Most broken wrists don’t need surgery. However, the ultimate answer for whether you will need surgery must take numerous factors into account including how far the bone is moved, if the break extends directly into the wrist joint, your age, your functional status, if it is your dominant hand, and any other medical problems you might have. If your broken wrist does require surgery, the treatment of choice is to use a plate a screws applied to the bone after it has been placed back in the correct position. (The image that accompanies this post shows a standard plate and screw option to hold the bone in place while it heals.) The plate is quite small and contoured to sit in a low profile fashion directly on the bone. The surgery is an outpatient surgery (meaning you don’t have to spend the night in the hospital) and is performed under a general anesthesia (meaning you will be asleep for the surgery). For pain control, most patients opt for a nerve block which keeps the arm completely numb for a period of time after surgery, effectively limiting post-operative pain. There are several other surgical options (pin, external fixatiors, spanning plates, etc.) to treat distal radius fractures, but the plate and screws option is the most appropriate for most patients.
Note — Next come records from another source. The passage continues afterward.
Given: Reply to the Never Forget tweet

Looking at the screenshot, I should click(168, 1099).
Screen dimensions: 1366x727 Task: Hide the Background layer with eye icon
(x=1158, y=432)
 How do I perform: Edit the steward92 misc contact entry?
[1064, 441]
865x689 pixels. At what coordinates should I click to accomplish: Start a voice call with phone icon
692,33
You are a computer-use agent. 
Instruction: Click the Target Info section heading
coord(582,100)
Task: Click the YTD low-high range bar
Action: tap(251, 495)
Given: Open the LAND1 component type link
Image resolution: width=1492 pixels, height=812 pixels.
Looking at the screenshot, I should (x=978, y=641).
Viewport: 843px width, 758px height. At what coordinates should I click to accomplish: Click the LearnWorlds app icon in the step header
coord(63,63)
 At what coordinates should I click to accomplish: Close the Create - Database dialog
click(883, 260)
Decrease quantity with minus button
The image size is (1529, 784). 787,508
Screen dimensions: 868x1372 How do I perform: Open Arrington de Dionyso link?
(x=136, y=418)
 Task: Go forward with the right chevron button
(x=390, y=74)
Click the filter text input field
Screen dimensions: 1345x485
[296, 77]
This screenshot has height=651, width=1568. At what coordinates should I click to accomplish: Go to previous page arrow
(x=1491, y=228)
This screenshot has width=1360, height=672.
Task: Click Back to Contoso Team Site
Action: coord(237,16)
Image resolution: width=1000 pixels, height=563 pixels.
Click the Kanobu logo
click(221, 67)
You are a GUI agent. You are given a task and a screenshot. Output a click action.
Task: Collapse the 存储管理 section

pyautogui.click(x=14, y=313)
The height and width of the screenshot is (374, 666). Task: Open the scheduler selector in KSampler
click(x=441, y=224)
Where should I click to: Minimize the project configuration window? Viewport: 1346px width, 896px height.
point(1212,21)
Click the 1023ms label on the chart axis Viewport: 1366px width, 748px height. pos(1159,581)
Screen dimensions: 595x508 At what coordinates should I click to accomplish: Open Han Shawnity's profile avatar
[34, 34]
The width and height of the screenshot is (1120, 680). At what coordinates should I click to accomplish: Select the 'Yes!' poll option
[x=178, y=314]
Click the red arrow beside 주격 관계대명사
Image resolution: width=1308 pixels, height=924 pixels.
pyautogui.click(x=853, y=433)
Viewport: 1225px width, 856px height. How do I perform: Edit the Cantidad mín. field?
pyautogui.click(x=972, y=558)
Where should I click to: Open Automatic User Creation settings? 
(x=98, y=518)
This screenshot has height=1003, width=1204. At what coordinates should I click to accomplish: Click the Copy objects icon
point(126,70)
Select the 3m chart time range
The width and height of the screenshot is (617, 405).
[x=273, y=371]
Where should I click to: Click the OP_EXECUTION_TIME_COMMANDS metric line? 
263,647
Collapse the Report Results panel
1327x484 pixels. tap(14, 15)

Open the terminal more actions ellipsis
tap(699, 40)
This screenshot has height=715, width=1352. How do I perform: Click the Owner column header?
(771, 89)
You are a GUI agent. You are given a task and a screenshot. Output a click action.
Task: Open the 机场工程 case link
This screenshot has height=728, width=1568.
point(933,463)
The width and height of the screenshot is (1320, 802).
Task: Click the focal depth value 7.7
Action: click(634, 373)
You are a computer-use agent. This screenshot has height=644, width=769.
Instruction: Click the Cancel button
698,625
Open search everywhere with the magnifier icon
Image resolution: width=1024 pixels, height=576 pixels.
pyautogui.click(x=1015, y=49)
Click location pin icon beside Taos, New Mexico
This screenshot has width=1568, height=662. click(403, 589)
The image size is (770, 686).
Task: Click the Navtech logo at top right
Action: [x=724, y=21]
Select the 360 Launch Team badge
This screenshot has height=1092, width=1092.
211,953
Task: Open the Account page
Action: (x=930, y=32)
What happens after surgery?
The primary goal of the immediate post-operative period is pain control. The nerve block will generally take care of the pain from surgery for 8-12 hours and pain medication is required for a varying period of time after surgery. Rest and elevation are necessary for several days as well. At the two week mark, the splint which was placed at the time of surgery is remove and a custom removable brace is applied. Physical therapy for range of motion is usually started at this time as well. After about six weeks the patient will wean from use of the brace and but asked to continue to limit the use of the hand and wrist to light day to day activities for about a month after this. At this point, most patients are able to gradually return to full activities. Some wrist stiffness is the primary concern after any broken wrist (with or without surgery).